N'oublie pas que tu vas mourir (Des hommes et des dieux)
Le deuxième film de Xavier Beauvois s'appelait
N'oublie pas que tu vas mourir. Un titre qui aurait bien convenu à Des
hommes et des dieux, Grand prix du dernier festival de Cannes et qui
peut postuler, sans l'ombre du doute, au rang de meilleur film français
de l'année. Des hommes et des dieux, en effet, pas des saints et
des dieux. Tout l'enjeu pour ces huit moines en Algérie, semble tenir en
cette interrogation : vaut-il mieux partir ou martyr ? La réponse n'est
pas simple, d'autant que la question est perfide et peut se poser
autrement. C'est tout l'enjeu dialectique de ces discussions qui
réunissent ces hommes de foi à plusieurs reprises et qui reviennent
comme un leitmotiv lancinant. Des scènes magnifiques, sobrement filmés,
où la parole est partagée entre ces apôtres de la paix, déchirés par le
choix qu'il leur est donné de faire. Des hommes et des dieux
n'est pas un film religieux au sens strict du terme, il a à voir avec le
spirituel, bien sûr, mais surtout avec la part d'humanité, de lâcheté
ou de courage qui est en chacun de nous. Athées et agnostiques peuvent
le voir sans appréhension, ils seront eux aussi touchés par cette
histoire d'hommes qui sont leurs frères de doute.

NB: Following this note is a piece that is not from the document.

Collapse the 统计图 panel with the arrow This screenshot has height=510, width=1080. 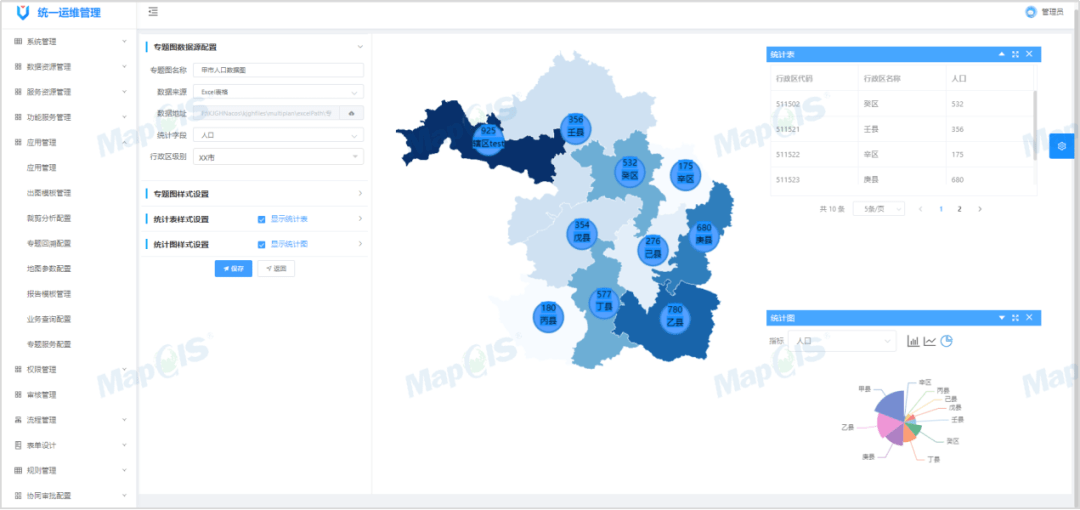(1001, 318)
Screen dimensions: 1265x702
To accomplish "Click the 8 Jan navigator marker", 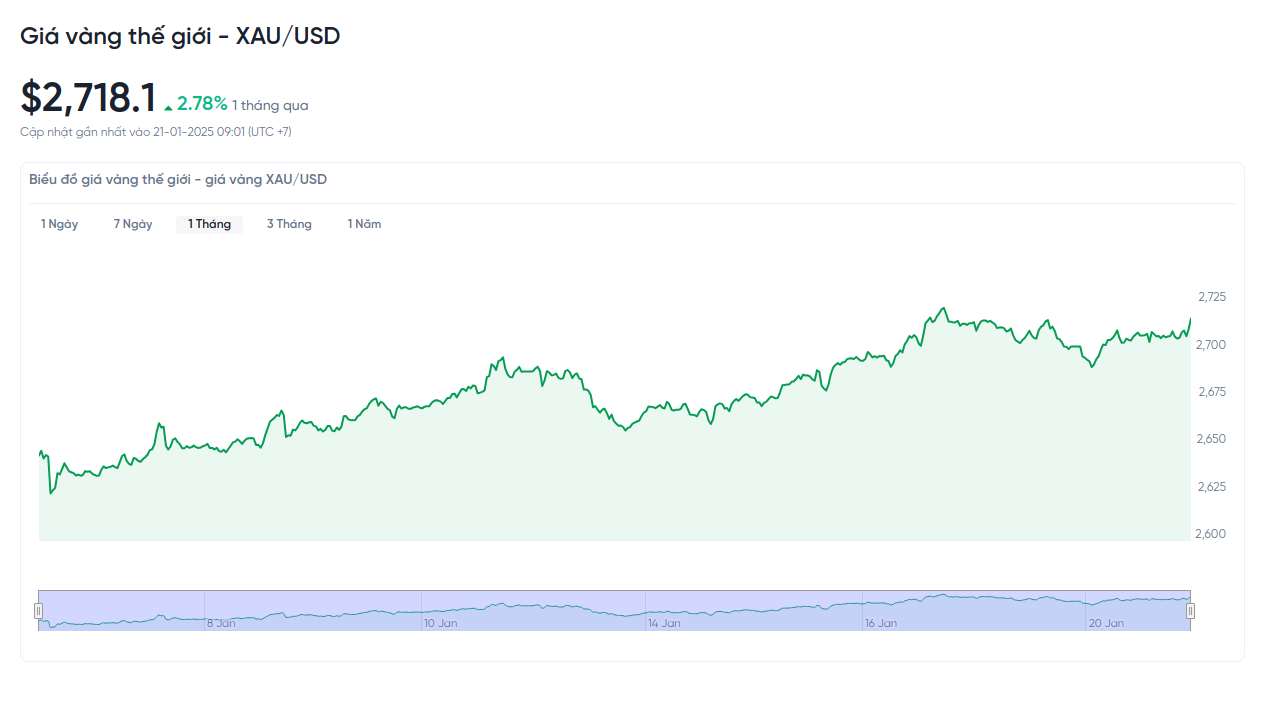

Au-delà du
dilemme de ces moines, Beauvois n'esquive pas le caractère politique du
récit ni celui de la cohabitation des religions en cette terre du
Maghreb. Il n'insiste pas outre mesure, et certains lui reprocheront
peut-être de ne pas avoir approfondi, mais ce n'est pas son sujet. Et
puis, il y a La Scène, peu avant la fin, celle qui bouleverse au-delà
des mots : la musique du Lac des cygnes, une table et des moines qui
partagent un repas (le dernier). Gros plans sur des visages creusés qui
sourient, rient, se figent, comme une épiphanie, déjà un moment
d'éternité. Sublime. Ce serait péché que de sortir du lot une
interprétation plutôt qu'une autre, mais comment ne pas louer le jeu de
Lambert Wilson (intense) et de Michael Lonsdale (immense) ? Alors,
évidemment, c'est une histoire vraie. Beauvois ne prétend pas d'avoir
atteint à la vérité (laquelle d'ailleurs ?). Non, c'est l'oeuvre
cinématographique, la fiction, qu'il faut couvrir d'éloges. Ces moines
étaient des hommes, pas des dieux. Le reste n'est que silence.